Work instruction:
Go through the data from its first line and retype each line, stopping once the line containing "Remove the Glam15 coupon via [Remove]" has been retyped.

Dataset records:
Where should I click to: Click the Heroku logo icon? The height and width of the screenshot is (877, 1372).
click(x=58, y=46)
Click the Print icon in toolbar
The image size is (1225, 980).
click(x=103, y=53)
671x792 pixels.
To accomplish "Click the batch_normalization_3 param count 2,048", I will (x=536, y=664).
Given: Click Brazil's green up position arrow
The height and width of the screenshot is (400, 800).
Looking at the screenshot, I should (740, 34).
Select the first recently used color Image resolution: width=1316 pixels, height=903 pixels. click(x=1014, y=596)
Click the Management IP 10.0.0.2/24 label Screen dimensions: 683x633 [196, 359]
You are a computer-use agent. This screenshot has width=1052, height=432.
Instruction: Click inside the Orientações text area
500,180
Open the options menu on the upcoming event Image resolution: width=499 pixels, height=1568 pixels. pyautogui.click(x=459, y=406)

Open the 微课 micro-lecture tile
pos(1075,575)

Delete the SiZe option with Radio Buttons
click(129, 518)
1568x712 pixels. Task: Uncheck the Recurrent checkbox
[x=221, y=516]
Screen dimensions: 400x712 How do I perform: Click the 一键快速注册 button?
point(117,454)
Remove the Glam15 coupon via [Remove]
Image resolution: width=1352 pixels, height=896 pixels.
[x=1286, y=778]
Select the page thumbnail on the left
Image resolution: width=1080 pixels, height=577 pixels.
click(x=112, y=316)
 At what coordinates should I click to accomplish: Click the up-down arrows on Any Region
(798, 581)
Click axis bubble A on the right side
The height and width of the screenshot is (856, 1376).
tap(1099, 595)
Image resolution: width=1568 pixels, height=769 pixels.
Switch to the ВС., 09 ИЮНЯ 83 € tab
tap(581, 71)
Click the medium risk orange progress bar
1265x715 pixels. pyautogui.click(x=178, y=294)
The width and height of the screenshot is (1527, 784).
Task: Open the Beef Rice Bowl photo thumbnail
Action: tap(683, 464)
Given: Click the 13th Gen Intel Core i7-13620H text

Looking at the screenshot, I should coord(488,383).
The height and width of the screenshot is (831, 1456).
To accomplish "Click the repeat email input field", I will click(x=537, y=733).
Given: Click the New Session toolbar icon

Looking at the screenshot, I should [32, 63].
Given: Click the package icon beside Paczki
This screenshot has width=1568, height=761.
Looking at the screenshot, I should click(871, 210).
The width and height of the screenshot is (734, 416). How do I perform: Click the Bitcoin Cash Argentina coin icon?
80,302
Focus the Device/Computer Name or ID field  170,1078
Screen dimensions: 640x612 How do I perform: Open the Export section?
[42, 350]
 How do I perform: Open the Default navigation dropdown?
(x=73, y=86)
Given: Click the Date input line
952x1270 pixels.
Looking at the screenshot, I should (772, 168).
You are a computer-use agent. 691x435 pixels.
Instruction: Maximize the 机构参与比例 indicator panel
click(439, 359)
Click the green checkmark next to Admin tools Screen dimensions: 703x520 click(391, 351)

Result of the task:
Where should I click to: Click the Heroku logo icon? The height and width of the screenshot is (877, 1372).
click(x=58, y=46)
Click the Print icon in toolbar
The image size is (1225, 980).
click(x=103, y=53)
671x792 pixels.
To accomplish "Click the batch_normalization_3 param count 2,048", I will (x=536, y=664).
Given: Click Brazil's green up position arrow
The height and width of the screenshot is (400, 800).
Looking at the screenshot, I should (740, 34).
Select the first recently used color Image resolution: width=1316 pixels, height=903 pixels. click(x=1014, y=596)
Click the Management IP 10.0.0.2/24 label Screen dimensions: 683x633 [196, 359]
You are a computer-use agent. This screenshot has width=1052, height=432.
Instruction: Click inside the Orientações text area
500,180
Open the options menu on the upcoming event Image resolution: width=499 pixels, height=1568 pixels. pyautogui.click(x=459, y=406)

Open the 微课 micro-lecture tile
pos(1075,575)

Delete the SiZe option with Radio Buttons
click(129, 518)
1568x712 pixels. Task: Uncheck the Recurrent checkbox
[x=221, y=516]
Screen dimensions: 400x712 How do I perform: Click the 一键快速注册 button?
point(117,454)
Remove the Glam15 coupon via [Remove]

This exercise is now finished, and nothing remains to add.